====== EXCERTO PARA LEITURA
O Ceptro de Aerzis

Inês Botelho: uma voz literária a distinguir

O diálogo com Inês Botelho fluiu de forma agradável, de uma leveza, direi, de quem usa do dom da partilha. Quando a conheci, na apresentação do terceiro livro da trilogia O Ceptro deAerzis, fiquei presa à frase com a qual a escritora concluiu. Em forma de apelo e com a dignidade de quem criou de forma artística, e sabe já estar a separar-se da sua obra, Inês Botelho entregou o seu último livro, afirmando que a sua obra, agora, já não lhe pertencia exclusivamente.

Compreende-se o tom saudosista da autora que, se por um lado, vê um sonho concretizado, por outro, sente o vazio da entrega. «Não ficaram segredos. Entreguei-vos tudo», referiu Inês Botelho. Enquanto leitora do infantojuvenil, devo dizer que fico feliz por tal ter acontecido, pois narrativas tão belas como estas não devem ficar escondidas numa qualquer gaveta, reduzidas ao esquecimento.

O primeiro livro teve vendas consideráveis, na média de 7500 volumes vendidos desde a primeira edição, em 2003 (dados fornecidos pelo Departamento Comercial da Gailivro), o segundo não desmentiu o sucesso do seu antecessor e o terceiro, pelo que verifiquei no momento do lançamento do livro, não ficará em desvantagem.

A trilogia O Ceptro de Aerzis compõe-se de elfos, duendes, fadas, gnomos, sacerdotisas e outras criaturas do mundo mágico que se harmonizam no dever da partilha de ensinamentos e aprendizagens sobre a amizade, o amor, o culto do belo, o reencontro com as origens e a dedicação à Terra-Mater. A importância dos laços de consanguinidade entre três mulheres: Ailura, Galaduinne e Iruvienne, ao longo das diferentes gerações, bem como o respeito da autora pela cultura celta ─ que se faz sentir ao longo das três obras ─  provocam no leitor um sólido compromisso com toda a obra.  

É de facto verdade, e como afirma o filósofo e escritor Paulo Loução, no prefácio do terceiro volume, que «Inês Botelho usa de um dom inato para criar». Contudo, a autora não nega, por exemplo, influências de Marion Zimmler Bradley, nem poderia fazê-lo, pois compreendemos que, dada a sua jovem idade e à sua já empreendedora produção literária, a autora esteve, desde cedo, em contacto com obras que lhe permitiram enriquecer as suas competências enciclopédica e literária, bem como conseguir a tão desejada cooperação interpretativa com os seus jovens leitores, criando verdadeiros momentos de literariedade e poeticidade com aqueles que revalorizam as antigas histórias de fadas que adormeceram em tranquilidade crianças do mundo inteiro.
============
====== REGISTOS FORNECIDOS
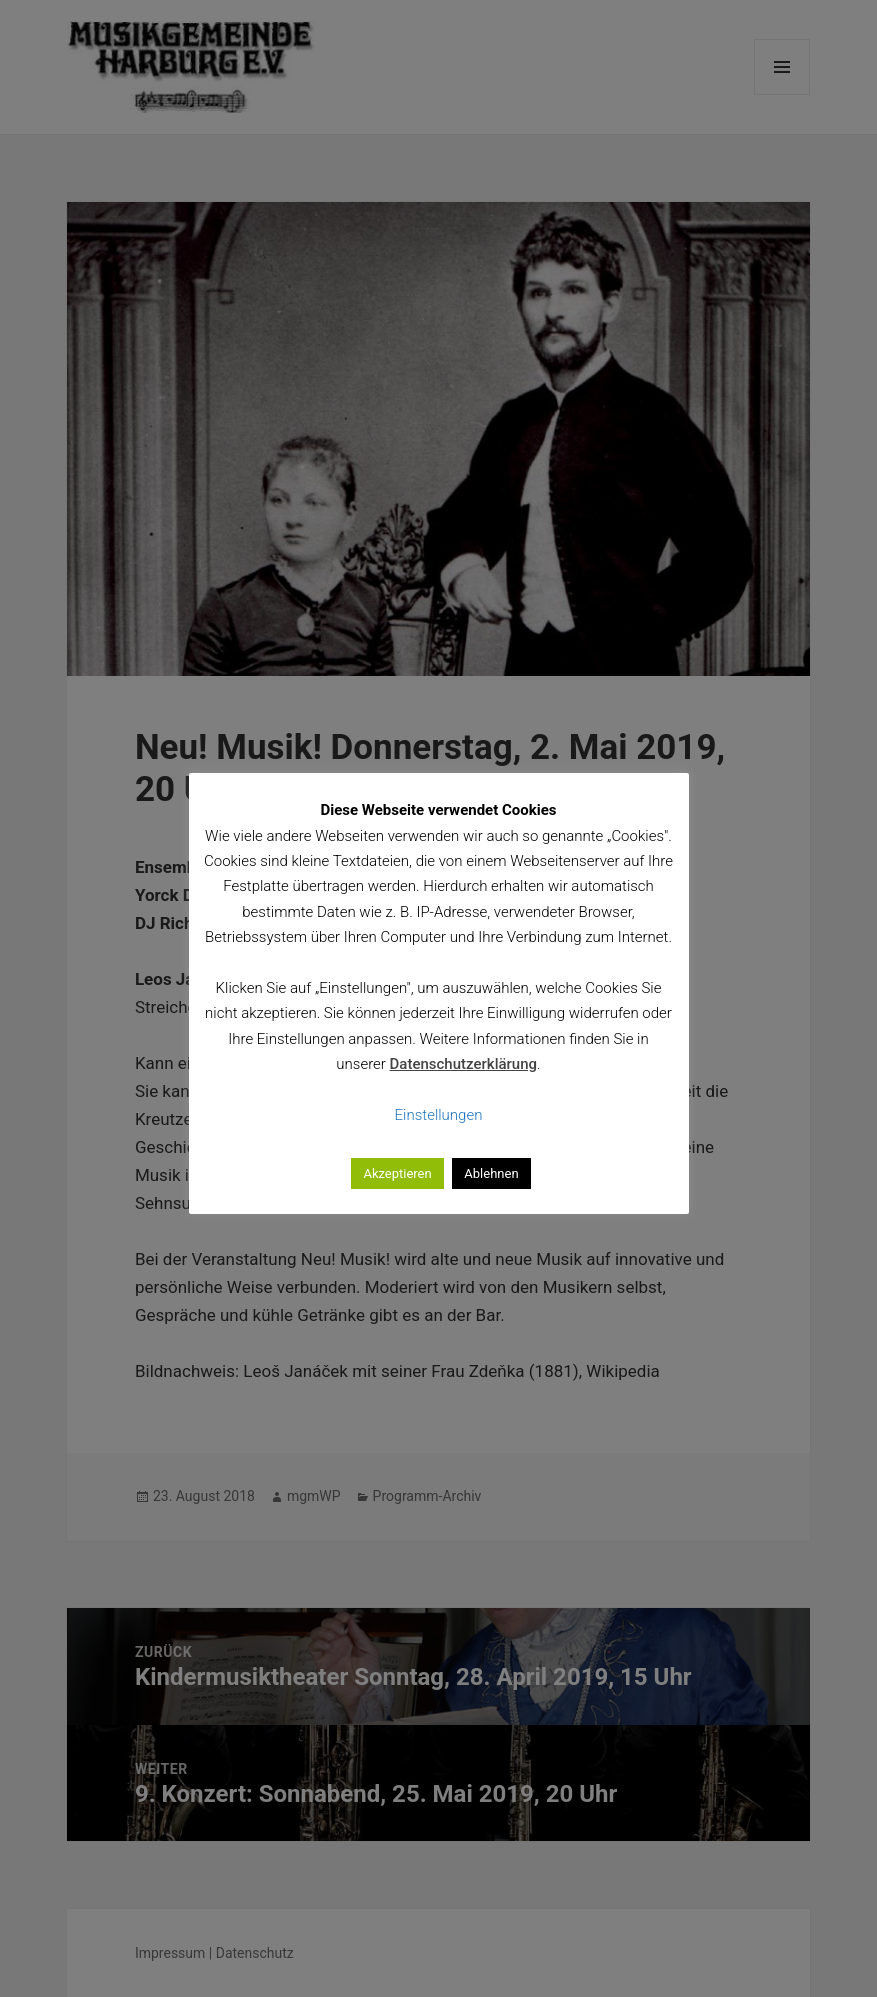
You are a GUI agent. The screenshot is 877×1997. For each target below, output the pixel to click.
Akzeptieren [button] (397, 1173)
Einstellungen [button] (439, 1115)
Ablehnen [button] (491, 1173)
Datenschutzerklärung (463, 1064)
============
TAREFAS A REALIZAR:
(a) Com base no excerto sobre Inês Botelho, responda às seguintes perguntas:
(i) Em que ano saiu a primeira edição do primeiro livro da trilogia?
(ii) Quem assina o prefácio do terceiro volume?
(iii) Quais são as três mulheres unidas por laços de consanguinidade?
(b) Exprima em CSV de duas colunas, "pedido" e "resposta", os registos que começam na linha que contém "Einstellungen [button] (439, 1115)" e seguem até ao fim dos registos, com ambas as extremidades incluídas. Cada pedido ocupa uma linha, com o texto e a resposta em campos entre aspas e as quebras de linha substituídas por espaços.
O excerto e os registos provêm de fontes distintas.

RESULTADOS POR TAREFA:
(a)
(i) Em 2003.
(ii) O filósofo e escritor Paulo Loução.
(iii) Ailura, Galaduinne e Iruvienne.

(b)
pedido,resposta
"Einstellungen [button]","(439, 1115)"
"Ablehnen [button]","(491, 1173)"
"Datenschutzerklärung","(463, 1064)"